Uploaded by ckc on Apr 20, 2001

It is always troublesome not to understand another culture, especially, in New York City where we live in a society that is rapidly changing. The City has increasingly brought people of various cultures, to interact closer with each other. This interaction can be either positive or negative depending on the level of sensitivity and respect people have for other culture groups. These two types of behaviors are related to two important concepts known as ethnocentrism and cultural relativity.

Ethnocentrism is “the attitude of prejudice or mistrust towards outsiders that may exist within a group (in-group) in relation to other (out-group)”…. (Harper-Collin Dictionary of Sociology). Importantly, there are also three levels of ethnocentrism: a positive one, a negative one, and an extreme negative one. The positive definition defines ethnocentrism as “the point of view that one’s own way of life is to be preferred to all others” (Herskovits 1973: 21). There is nothing wrong with such feelings, because “it characterizes the way most individuals feel about their own cultures, whether or not they verbalize their feelings” (Herskovits 1973:21). It is this point of view that gives people their sense of people-hood, group identity, and place in history. Ethnocentrism becomes negative when “ one’s own group becomes the center of everything, and all other are scaled and rated with reference to it”(Herskovits 1973:21). It reaches extreme negative form when “a more powerful group not only imposes its rule on another, but actively depreciates the things they hold to be of value” (Herskovits 1973:103). This third level of ethnocentrism is found in examples of racial segregation, the holocaust, and genocide of a race of people.

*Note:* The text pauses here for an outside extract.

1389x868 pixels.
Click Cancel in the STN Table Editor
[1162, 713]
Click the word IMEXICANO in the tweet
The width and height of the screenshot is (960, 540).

Cultural relativism “asserts that concepts are socially constructed and vary cross-culturally. These concepts may include such fundamental notions as what is considered true, morally correct, and what constitutes knowledge or even reality itself”…. (Harper Collin Dictionary of Sociology). The concept of culture, like any other piece of knowledge, can be abused and misinterpreted. Some fear that the principles of cultural relativity will weaken morality. “If the Bugabuga do it why can’t we? Its all relative anyway” (Kluckhohn 1944:43). But this is exactly what cultural relativity does not mean. Cultural relativity challenges our ordinary beliefs in the objectivity and universality of moral truths. Different societies have different moral codes. There is no objective standard that can be used to judge one societal code better than another. The moral code of our...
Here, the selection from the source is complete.